Chokri Belaïd, un des leaders historiques de l'opposition tunisienne, a été tué par balles. Ses proches accusent les islamistes au pouvoir du crime, alors que le Premier ministre a dénoncé « un acte de terrorisme ». Les Tunisiens sont dans la rue, le pays au bord du chaos.
Tunisie de l'après Printemps est sous le choc après le premier assassinat politique. Des manifestants ont saccagé les locaux du parti islamiste tunisien au pouvoir Ennahda à Mezzouna près de Sidi Bouzid et à Gafsa pour dénoncer le meurtre de l'opposant Chokri Belaïd, un opposant de gauche historique au régime de Ben Ali et aux forces islamistes. Des manifestations se déroulent par ailleurs dans plusieurs villes. A Sidi Bouzid, Kasserine, Béja, Bizerte et Tunis des foules manifestaient leur colère dans les rues pour dénoncer le meurtre de Chokri Belaïd et le parti islamiste qui dirige le gouvernement.
« Mon frère a été assassiné »
« Mon frère a été assassiné, je suis plus que désespéré », a indiqué le frère du défunt, Abdelmajid Belaïd.
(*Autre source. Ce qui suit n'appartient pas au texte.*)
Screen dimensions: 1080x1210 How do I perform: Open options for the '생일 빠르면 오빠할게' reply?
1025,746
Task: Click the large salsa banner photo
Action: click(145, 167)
Selon l’épouse de l’opposant et secrétaire général du parti des Patriotes démocrates, s’exprimant sur la radio Mosaïque, il a été touché par plusieurs balles alors qu’il sortait de chez lui. Son frère a immédiatement accusé le parti islamiste Ennahda, qui dirige le gouvernement tunisien, d’être responsable du meurtre: " J’accuse (le chef d’Ennhada) Rached Ghannouchi d’avoir fait assassiner mon frère "
« Un acte terroriste »
Le Premier ministre islamiste pour se dédouanner, Hamadi Jebali, a immédiatement dénoncé le meurtre y voyant un « acte de terrorisme ». « C’est un acte criminel, un acte de terrorisme pas seulement contre Belaïd mais contre toute la Tunisie », a-t-il en promettant de tout faire pour que le tueur soit arrêté rapidement. « Le peuple tunisien n’est pas habitué à ce genre de choses, c’est un tournant grave (…) notre devoir à tous, en tant que gouvernement, en tant que peuple c’est de faire preuve de sagesse et de ne pas tomber dans le piège du criminel qui vise à plonger le pays dans le désordre », a-t-il déclaré.
Trois balles dans la tête
Selon les autorités tunisiennes, Belaïd a été tué de trois balles tirées à bout portant par un homme portant un vêtement de type burnous, sorte de long manteau traditionnel en laine avec une capuche pointue. Le parti islamiste, montré du doigt dans cette sale affaire comme instigateur du crime, Ennahda, a de son côté dénoncé « un crime odieux visant à déstabiliser le pays ». Devant l’hôpital du quartier Ennasr de Tunis, où la dépouille de Belaïd se trouve, une foule s’est aussi réunie hurlant sa colère et accusant Ennahda scandant : « Le peuple veut une nouvelle révolution », selon une journaliste de l’AFP. « Ghannouchi sale chien », criait notamment le père de la victime, en larmes. Hamma Hammami, le chef du Front populaire et proche de Belaïd, a dénoncé un « crime politique ». « Il a été commis par des partis politiques qui veulent enfoncer le pays dans le meurtre et l’anarchie. Tout le gouvernement, et tout le pouvoir assument la responsabilité de ce crime odieux car les menaces contre Chokri et d’autres ne datent pas d’aujourd’hui », a-t-il dit.
Un contexte d’instabilité croissante en Tunisie
La Tunisie a vu se multiplier les violences sociales et politiques ces derniers mois. Le pays est au bord du chaos, mêlant crise économique, politique et sociale. Les caisses sont vides, le parti Ennahda ne parvient pas à s'entendre avec les autres partis da la coalition au pouvoir et a des difficultés à maintenir les forces salafistes silencieuses. Plusieurs partis d’opposition et des syndicalistes ont accusé des milices pro-islamistes, la Ligue de protection de la révolution, d’orchestrer des heurts ou des attaques contre les opposants ou leurs bureaux. Les partisans de ce mouvement sont accusés notamment d’avoir tué en octobre un dirigeant régional du parti d’opposition Nidaa Tounès à Tataouine.
Par ailleurs, la Tunisie est plongée dans une impasse politique, faute d’un compromis sur la future Constitution qui bloque l’organisation de nouvelles élections. Le Printemps se prolonge en un hiver terrible et l'islamisme prouve encore sa soif de violence et d'intolérance.